A crise humanitária na Venezuela

04/12/2017 às 11:50
Leia nesta página:

O ARTIGO APRESENTA COMENTÁRIOS SOBRE A GRAVE CRIME HUMANITÁRIA NA VENEZUELA.

Observa-se da leitura do Público – Comunicação Social,  23 de agosto 2017:

“O governo socialista da Venezuela, em risco de desmoronamento, vira-se cada vez mais para a aliada Rússia em busca do dinheiro e do crédito necessários à sua sobrevivência — e oferece em troca valiosos activos petrolíferos estatais, afirmam à Reuters fontes próximas das negociações.

À medida que Caracas se vê em dificuldades para conter o colapso econômico e os violentos protestos nas ruas, Moscovo usa a sua posição como credor de último recurso da Venezuela para obter mais controle sobre as reservas de crude de país da OPEP, e que são as maiores do mundo.

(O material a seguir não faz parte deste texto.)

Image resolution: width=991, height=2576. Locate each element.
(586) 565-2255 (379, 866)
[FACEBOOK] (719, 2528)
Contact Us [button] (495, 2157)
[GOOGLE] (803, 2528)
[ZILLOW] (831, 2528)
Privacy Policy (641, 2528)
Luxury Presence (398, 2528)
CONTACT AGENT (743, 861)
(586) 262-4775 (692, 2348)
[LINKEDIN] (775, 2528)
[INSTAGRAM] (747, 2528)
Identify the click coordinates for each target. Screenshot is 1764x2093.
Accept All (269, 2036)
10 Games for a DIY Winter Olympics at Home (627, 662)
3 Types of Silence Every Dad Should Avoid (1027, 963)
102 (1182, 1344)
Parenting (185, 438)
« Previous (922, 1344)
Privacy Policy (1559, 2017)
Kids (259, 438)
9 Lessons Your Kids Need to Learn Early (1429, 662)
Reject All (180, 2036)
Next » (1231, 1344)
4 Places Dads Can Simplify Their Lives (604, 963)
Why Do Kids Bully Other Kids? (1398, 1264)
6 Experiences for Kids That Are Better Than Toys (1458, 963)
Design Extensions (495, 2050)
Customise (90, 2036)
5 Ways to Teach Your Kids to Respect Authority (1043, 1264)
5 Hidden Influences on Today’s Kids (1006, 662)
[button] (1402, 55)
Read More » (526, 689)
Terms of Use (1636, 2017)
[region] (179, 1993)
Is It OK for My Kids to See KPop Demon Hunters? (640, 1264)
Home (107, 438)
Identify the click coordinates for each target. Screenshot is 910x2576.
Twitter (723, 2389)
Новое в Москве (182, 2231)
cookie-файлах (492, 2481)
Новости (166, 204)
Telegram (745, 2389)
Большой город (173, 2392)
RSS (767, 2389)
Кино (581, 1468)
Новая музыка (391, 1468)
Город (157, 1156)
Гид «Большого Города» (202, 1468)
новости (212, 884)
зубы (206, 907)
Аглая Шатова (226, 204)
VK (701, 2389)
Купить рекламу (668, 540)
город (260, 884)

A Petróleos de Venezuela (PDVSA), petrolífera estatal venezuelana, tem estado em negociações secretas com a maior petrolífera estatal russa, a Rosneft, desde o início deste ano, pelo menos. Em cima da mesa está a possibilidade da participação russa em nove dos projetos petrolíferos mais valiosos da Venezuela, segundo um alto funcionário do governo venezuelano e duas fontes da indústria que estão a par das conversações.”

É tamanha a dependência da Venezuela do petróleo que, segundo a Folha, edição do dia 4 de abril do corrente ano, o  ditador da Venezuela, Nicolás Maduro, lançou no dia 3 de dezembro, uma moeda virtual, o petro, baseada nos preços do ouro, do petróleo, do gás e do diamante, no que chamou de um avanço em direção à "soberania monetária".

O termo passou a ser usado pelo dirigente após as sanções dos EUA que impossibilitaram transações com títulos da dívida pública e da petroleira PDVSA para demonstrar sua intenção de criar uma alternativa ao dólar.

 O petro é criado no momento em que a moeda física, o bolívar, desvalorizou 95% neste ano em relação ao dólar, e semanas após o país ser declarado em calote parcial por não ter reservas para pagar os juros de sua dívida.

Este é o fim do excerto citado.